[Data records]
<<<<
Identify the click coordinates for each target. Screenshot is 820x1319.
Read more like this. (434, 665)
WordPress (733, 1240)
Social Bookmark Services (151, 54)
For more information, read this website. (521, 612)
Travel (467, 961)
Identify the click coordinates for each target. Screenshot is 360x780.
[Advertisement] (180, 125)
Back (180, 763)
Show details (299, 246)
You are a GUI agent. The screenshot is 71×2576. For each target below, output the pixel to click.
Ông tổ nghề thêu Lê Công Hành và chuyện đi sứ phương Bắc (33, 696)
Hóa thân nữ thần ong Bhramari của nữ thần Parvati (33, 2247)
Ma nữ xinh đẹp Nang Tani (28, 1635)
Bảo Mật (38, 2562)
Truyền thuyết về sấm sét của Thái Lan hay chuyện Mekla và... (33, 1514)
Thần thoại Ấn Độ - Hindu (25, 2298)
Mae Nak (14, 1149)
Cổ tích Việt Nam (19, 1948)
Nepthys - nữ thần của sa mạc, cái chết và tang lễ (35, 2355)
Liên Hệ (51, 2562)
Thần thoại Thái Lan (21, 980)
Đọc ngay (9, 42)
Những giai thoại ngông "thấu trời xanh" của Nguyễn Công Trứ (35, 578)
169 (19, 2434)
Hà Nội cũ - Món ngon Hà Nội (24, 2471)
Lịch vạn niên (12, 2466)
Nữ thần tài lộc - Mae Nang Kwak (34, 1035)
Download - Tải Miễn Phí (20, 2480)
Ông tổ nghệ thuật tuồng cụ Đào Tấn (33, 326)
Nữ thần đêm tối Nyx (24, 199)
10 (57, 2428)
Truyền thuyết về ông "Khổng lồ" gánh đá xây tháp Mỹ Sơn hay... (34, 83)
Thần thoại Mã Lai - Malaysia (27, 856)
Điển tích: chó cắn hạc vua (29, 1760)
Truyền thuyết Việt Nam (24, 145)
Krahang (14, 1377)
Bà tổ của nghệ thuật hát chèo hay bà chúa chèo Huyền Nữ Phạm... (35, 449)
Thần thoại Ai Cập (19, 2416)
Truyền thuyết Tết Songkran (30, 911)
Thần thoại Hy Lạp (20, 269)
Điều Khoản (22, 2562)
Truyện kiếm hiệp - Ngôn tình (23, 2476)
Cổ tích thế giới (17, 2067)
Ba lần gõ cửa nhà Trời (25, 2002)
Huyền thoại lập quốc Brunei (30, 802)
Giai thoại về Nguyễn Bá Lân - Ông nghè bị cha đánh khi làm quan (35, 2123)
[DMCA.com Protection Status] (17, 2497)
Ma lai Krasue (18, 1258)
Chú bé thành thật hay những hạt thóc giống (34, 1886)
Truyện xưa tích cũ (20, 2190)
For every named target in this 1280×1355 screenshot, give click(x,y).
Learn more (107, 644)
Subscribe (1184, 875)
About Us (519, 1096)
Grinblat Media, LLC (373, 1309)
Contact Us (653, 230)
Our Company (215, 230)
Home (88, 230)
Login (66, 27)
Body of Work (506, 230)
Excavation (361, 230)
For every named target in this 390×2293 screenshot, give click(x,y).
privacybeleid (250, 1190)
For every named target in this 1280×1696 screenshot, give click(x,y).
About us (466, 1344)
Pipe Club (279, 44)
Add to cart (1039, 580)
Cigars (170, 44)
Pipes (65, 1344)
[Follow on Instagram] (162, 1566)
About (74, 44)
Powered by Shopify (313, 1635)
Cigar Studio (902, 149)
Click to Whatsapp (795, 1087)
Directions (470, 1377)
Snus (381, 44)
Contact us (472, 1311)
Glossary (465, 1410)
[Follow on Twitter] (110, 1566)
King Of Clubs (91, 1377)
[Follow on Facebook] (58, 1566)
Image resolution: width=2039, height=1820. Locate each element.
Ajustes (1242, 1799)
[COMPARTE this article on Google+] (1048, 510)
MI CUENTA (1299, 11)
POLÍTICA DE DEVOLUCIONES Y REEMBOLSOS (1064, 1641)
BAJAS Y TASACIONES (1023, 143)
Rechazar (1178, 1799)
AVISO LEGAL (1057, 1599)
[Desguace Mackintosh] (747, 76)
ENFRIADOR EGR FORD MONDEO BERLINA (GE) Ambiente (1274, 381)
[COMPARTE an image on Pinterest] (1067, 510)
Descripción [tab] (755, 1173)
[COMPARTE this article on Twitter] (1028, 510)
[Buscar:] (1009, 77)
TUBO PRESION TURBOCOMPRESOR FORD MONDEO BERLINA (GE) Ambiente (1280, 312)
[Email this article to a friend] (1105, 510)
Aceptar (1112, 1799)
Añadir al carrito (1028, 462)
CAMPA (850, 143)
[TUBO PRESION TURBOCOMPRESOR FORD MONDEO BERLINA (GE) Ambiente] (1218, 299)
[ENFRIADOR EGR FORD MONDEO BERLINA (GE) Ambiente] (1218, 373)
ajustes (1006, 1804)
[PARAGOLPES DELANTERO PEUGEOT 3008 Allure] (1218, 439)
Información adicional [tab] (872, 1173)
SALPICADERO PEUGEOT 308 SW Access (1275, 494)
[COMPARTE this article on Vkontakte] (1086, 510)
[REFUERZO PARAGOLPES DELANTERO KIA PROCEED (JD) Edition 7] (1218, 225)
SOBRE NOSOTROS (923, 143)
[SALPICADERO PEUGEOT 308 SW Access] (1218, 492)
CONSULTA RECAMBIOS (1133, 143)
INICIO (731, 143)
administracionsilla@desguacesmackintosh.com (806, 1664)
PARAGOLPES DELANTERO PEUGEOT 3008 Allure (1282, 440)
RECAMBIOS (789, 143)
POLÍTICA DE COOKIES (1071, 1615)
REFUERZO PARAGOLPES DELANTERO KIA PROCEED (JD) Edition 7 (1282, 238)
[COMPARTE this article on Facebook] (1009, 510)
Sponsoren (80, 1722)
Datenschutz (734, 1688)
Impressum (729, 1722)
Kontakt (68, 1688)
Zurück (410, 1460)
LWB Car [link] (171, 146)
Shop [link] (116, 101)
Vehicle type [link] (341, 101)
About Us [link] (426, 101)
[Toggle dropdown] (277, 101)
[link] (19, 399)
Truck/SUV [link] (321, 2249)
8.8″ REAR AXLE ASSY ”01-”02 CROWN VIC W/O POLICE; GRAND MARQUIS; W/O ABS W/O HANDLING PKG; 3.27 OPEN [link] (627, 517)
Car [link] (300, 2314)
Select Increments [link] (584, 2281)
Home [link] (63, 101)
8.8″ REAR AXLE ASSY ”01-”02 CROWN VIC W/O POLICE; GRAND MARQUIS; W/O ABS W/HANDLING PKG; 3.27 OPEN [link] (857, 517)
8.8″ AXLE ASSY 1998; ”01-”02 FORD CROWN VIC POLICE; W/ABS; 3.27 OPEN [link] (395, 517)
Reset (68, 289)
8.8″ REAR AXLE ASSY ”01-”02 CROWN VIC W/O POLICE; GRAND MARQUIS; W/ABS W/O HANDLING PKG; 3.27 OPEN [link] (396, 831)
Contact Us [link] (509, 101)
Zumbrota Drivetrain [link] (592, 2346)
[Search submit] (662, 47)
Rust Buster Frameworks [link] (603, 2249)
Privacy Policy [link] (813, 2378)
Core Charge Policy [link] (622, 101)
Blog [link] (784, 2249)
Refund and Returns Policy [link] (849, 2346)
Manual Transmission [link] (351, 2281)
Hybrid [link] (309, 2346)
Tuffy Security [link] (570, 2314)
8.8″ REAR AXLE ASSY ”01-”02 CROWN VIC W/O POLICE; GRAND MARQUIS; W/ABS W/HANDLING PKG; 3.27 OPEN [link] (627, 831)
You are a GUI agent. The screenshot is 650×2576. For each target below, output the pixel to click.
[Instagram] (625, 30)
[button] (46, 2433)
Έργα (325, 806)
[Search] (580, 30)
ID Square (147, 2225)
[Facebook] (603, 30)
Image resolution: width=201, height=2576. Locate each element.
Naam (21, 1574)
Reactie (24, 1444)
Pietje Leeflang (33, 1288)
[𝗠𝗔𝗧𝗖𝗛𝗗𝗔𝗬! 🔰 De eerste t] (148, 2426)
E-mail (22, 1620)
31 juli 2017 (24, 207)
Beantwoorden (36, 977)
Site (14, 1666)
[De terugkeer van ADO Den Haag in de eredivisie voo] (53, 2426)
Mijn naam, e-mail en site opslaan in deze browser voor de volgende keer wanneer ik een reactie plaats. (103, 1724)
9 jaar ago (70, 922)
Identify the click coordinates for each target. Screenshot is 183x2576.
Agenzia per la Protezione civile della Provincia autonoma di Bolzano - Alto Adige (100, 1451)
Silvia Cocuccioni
>>>>
» **EXERCISE DETAILS**:
In the entries above, find every line with the word "thuật" and list it.

» **ANSWER TO THIS TASK**:
Ông tổ nghệ thuật tuồng cụ Đào Tấn (33, 326)
Bà tổ của nghệ thuật hát chèo hay bà chúa chèo Huyền Nữ Phạm... (35, 449)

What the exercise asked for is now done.